The technology being introduced to new vehicles is quite amazing. Not just fancy things like onboard Wifi and built in navigation with touch screen controls, but safety features such as lane management systems and blind spot detection sensors.
1 Corinthians 6:12-20 is a form of blind spot detection.
Believers throughout history have had blind spots of all kinds.
We can look to the Crusades in the 12th and 13th centuries or the religious wars between Protestants and Catholics in northern Europe.
Closer to home, we note how Christians accepted and even defended African slavery in the American colonies and antebellum (before the war) south.
And we continue to have blind spots today.
Materialism and financial greed
Especially problematic for the millennial generation – my kids.
In a relativistic culture, truth is not considered objective, universal, and unchanging, but subjective, personal, and evolving.
The blind spot of relativism causes us to separate public life from private faith
We become dualists – spiritual schizophrenics.
This is what took place in Corinth.
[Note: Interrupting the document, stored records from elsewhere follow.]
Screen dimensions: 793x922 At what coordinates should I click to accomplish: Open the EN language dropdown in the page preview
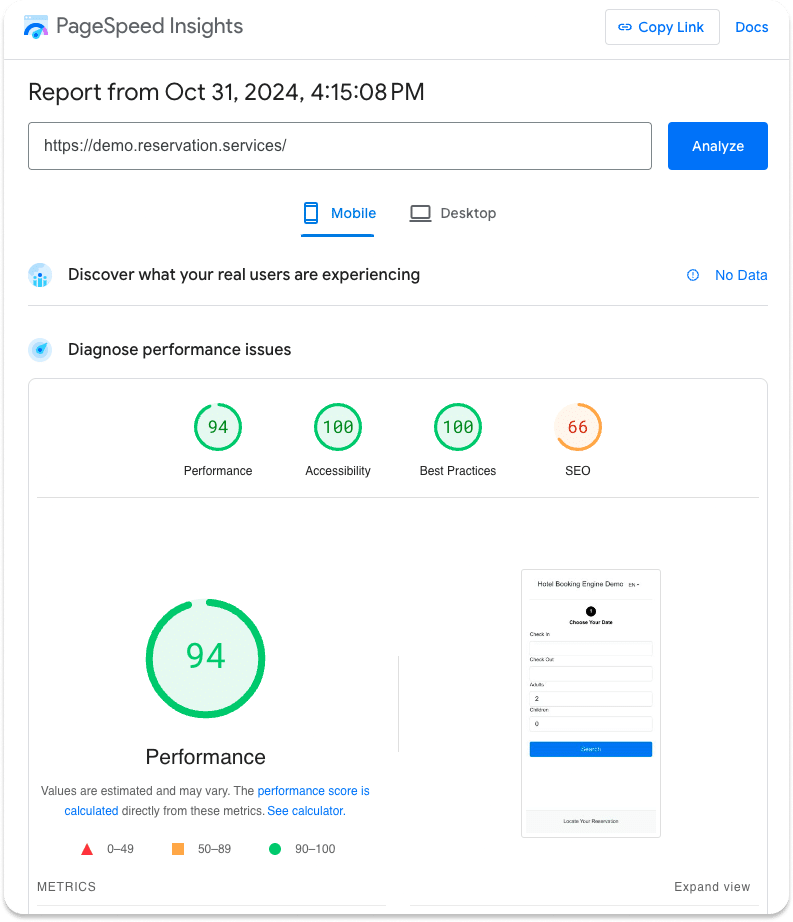point(634,583)
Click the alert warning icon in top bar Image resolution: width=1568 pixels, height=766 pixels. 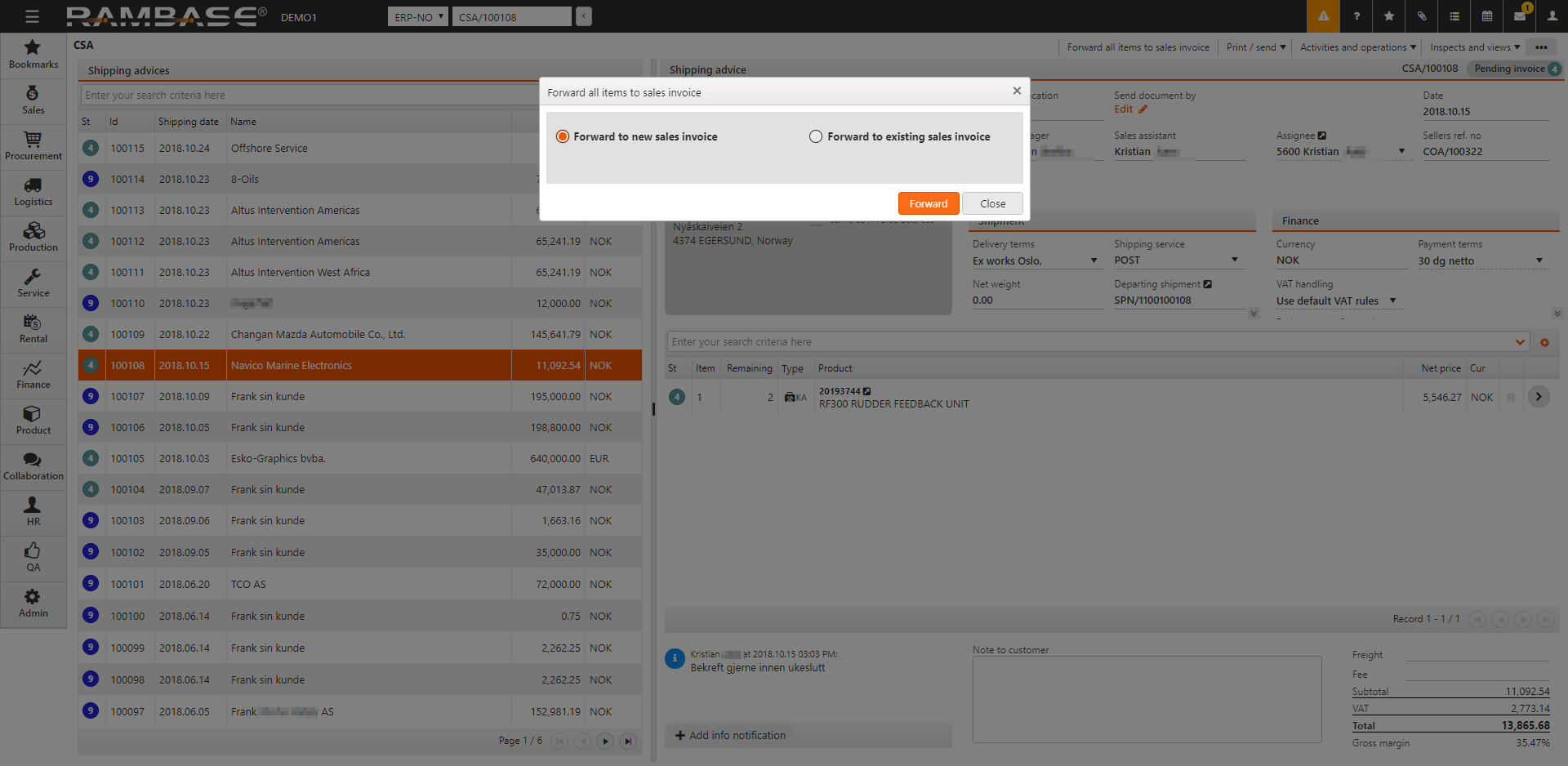pos(1323,16)
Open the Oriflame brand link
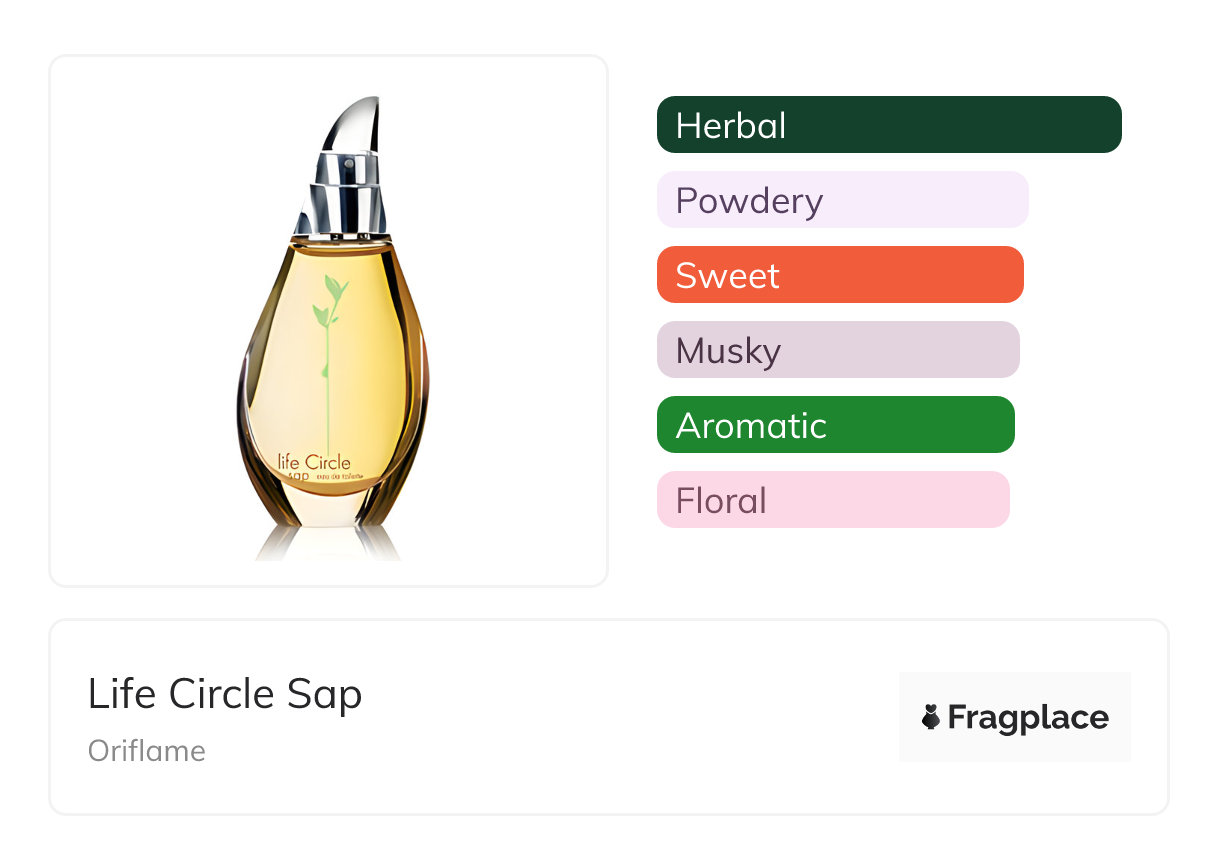The height and width of the screenshot is (864, 1218). tap(147, 751)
Because sexual immorality was so common and accepted as part of Corinthian culture, Christians in Corinth didn’t see sexual sin as sinful—it was a blind spot.
The Greek word used in 1 Corinthians 6 for sexual immorality is porneia, from which we get porn, a word that represented any sexual activity outside of the protective covenant of marriage.
God created the sexual relationship between a husband and wife to be beautiful and good—moral—, but sexual immorality is like throwing a bucket of crude oil on a Rembrandt.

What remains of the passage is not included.